When a 0.750-kg mass oscillates on an ideal spring, the frequency is 1.75 Hz. What will the frequency be if 0.220 kg are (a) added to the original mass and (b) subtracted from the original mass? Try to solve this problem without finding the force constant of the spring.

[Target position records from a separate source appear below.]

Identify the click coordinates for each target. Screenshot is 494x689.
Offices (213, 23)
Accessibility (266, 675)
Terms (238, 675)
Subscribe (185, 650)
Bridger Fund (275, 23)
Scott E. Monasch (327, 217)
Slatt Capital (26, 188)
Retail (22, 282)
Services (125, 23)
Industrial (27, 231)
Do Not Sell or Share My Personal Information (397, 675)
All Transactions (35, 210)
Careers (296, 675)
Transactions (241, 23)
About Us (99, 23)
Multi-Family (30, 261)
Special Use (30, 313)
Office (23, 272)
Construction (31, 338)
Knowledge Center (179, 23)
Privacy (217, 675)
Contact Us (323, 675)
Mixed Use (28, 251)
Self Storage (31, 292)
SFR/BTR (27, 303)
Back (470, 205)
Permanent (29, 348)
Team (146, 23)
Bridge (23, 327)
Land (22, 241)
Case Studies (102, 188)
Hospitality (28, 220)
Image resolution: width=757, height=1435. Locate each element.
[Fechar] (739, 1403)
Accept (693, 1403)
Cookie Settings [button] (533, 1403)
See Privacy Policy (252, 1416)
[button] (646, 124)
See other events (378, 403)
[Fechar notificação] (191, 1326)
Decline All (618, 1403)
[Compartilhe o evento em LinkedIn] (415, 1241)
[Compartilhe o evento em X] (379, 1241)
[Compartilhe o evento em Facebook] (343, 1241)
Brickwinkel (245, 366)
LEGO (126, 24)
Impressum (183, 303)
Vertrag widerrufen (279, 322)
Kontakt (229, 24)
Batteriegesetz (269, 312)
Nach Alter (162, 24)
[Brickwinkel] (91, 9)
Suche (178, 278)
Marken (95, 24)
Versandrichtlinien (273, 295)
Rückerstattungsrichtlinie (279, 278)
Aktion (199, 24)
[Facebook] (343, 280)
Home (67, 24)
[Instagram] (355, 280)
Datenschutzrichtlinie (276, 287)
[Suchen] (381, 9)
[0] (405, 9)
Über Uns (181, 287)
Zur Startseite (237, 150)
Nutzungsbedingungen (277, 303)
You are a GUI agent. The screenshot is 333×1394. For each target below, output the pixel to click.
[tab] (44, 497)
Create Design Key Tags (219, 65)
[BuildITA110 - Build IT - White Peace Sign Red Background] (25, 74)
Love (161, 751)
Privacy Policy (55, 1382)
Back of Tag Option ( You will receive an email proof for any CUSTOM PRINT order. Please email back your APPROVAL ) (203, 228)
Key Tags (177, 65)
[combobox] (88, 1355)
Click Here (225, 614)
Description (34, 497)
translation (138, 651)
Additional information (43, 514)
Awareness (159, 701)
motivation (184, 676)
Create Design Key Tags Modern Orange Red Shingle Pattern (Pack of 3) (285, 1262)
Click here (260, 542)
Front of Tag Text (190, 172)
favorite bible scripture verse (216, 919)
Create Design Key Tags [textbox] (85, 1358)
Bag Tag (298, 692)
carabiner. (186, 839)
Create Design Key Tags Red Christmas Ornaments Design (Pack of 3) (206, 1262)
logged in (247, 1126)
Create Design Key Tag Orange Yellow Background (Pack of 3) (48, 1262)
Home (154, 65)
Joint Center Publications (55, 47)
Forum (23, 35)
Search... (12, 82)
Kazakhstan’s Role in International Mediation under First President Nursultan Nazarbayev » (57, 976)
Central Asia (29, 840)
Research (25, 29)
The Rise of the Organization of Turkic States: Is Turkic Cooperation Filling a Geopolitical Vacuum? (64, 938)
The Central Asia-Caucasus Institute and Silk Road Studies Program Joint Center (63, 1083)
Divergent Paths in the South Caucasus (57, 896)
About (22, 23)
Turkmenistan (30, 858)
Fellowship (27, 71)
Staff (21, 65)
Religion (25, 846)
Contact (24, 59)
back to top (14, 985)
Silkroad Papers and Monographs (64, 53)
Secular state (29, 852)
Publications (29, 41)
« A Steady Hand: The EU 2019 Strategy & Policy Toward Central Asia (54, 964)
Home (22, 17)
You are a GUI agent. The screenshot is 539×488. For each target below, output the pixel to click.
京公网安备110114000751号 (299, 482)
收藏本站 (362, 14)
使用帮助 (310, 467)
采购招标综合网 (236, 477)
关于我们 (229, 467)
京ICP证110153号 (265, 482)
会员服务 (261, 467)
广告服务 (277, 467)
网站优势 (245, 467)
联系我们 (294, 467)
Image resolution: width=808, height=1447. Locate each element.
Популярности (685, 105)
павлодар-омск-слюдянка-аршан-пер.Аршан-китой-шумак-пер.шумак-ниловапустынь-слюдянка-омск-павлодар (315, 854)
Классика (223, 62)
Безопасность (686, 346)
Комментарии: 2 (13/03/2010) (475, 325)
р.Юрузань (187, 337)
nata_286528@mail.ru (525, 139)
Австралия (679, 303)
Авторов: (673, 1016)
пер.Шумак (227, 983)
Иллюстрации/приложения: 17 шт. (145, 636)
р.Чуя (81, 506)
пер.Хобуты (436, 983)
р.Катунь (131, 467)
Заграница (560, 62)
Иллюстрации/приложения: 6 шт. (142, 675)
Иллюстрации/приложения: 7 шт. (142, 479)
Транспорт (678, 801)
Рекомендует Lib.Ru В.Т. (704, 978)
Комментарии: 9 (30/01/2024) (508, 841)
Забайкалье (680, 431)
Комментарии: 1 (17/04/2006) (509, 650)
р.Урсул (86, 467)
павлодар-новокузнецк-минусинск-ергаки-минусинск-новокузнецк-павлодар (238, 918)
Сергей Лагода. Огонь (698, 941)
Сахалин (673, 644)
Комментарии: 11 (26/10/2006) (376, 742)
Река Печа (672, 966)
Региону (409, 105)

Frequency of a SHM can be given as,

$\mathit{f}\mathbf{=}\frac{\mathbf{1}}{\mathbf{2}\mathbf{\prod }_{}}\sqrt{\frac{\mathbf{k}}{\mathbf{m}}}\mathbf{}\mathbf{}\mathbf{}\mathbf{}.................\left(1\right)$

Frequency of a SHM can be given as,

$k=4\prod _{}^2{f}^{2}m..................\left(2\right)$

For two different objects of mass $m_1$and $m_2$the frequencies will be different $f_{1}and{f}_2$respectively, but the spring constant being a constant will remain same

For mass $m_1$

$$\begin{gathered} k=4\prod _{}^2{f}^2{m}_1.................\left(3\right) \\ Formass{m}_2 \\ k=4\prod _{}^2{f}_2^2{m}_2.................\left(4\right) \end{gathered}$$

Equation (3) and (4) should be equal, so

$$\begin{gathered} k=4\prod _{}^2{f}_1^2{m}_1=4\prod _{}^2{f}_2^2{m}_2 \\ {f}_2=f\sqrt{\frac{m_1}{m_2}}...............\left(5\right) \end{gathered}$$

a)

$$\begin{gathered} m_1=0.75kg \\ {m}_2=0.75kg+0.220kg \\ =0.97kg \end{gathered}$$

For $m_1$frequency $f_1$= 1.75 Hz. Hence, from equation (5) we get

$$\begin{gathered} f_2=1.75Hz\times \sqrt{\frac{0.75kg}{0.97kg}} \\ {f}_2=1.54Hz \end{gathered}$$

b)

$$\begin{gathered} m_1=0.75kg \\ {m}_2=0.75kg-0.220kg \\ =0.53kg \end{gathered}$$

For frequency = 1.75 Hz. Hence, from equation (5) we get

$$\begin{gathered} f_2=1.75Hz\times \sqrt{\frac{0.75kg}{0.53kg}} \\ {f}_2=2.08Hz \end{gathered}$$

The frequency when 0.220 Kg added is 1.54 Hz and frequency when 0.220 Kg is subtracted is 2.08 Hz.